WHAT THE TASK REQUIRES:
The answer must be every line below that holds the word "agent".
[[ WORKING DATA open ]]
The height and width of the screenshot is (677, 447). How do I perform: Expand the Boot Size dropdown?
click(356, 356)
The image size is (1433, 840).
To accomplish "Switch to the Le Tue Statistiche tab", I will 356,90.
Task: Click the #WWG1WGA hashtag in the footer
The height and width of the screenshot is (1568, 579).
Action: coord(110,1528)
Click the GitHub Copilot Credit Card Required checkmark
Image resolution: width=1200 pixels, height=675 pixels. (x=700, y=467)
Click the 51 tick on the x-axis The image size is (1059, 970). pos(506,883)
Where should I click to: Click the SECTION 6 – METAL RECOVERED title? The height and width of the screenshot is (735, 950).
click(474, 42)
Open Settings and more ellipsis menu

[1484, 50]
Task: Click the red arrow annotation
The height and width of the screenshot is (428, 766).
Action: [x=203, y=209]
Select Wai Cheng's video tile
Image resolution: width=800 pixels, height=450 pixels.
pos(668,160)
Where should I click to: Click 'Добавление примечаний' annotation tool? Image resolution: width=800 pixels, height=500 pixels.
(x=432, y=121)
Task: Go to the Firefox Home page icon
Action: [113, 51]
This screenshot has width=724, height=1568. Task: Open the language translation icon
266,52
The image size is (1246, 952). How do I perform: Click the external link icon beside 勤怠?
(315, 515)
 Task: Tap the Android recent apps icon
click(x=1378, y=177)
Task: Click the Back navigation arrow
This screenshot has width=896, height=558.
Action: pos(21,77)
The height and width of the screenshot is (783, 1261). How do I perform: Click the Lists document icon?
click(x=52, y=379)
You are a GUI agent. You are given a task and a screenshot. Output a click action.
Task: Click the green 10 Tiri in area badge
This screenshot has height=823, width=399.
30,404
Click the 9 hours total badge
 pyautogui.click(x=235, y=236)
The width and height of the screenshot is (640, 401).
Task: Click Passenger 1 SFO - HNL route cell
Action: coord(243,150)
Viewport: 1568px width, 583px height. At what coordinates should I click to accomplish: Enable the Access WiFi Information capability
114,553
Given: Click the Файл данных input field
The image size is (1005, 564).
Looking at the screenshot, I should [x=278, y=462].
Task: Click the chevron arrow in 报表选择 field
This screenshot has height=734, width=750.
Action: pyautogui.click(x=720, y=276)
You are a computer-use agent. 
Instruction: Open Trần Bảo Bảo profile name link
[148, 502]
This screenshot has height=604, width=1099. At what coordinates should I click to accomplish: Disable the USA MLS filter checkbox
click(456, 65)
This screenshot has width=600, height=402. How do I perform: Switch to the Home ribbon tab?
[[ WORKING DATA closed ]]
RESULT OF THE TASK:
You are a GUI agent. You are given a task and a screenshot. Output a click action.
You are a computer-use agent. 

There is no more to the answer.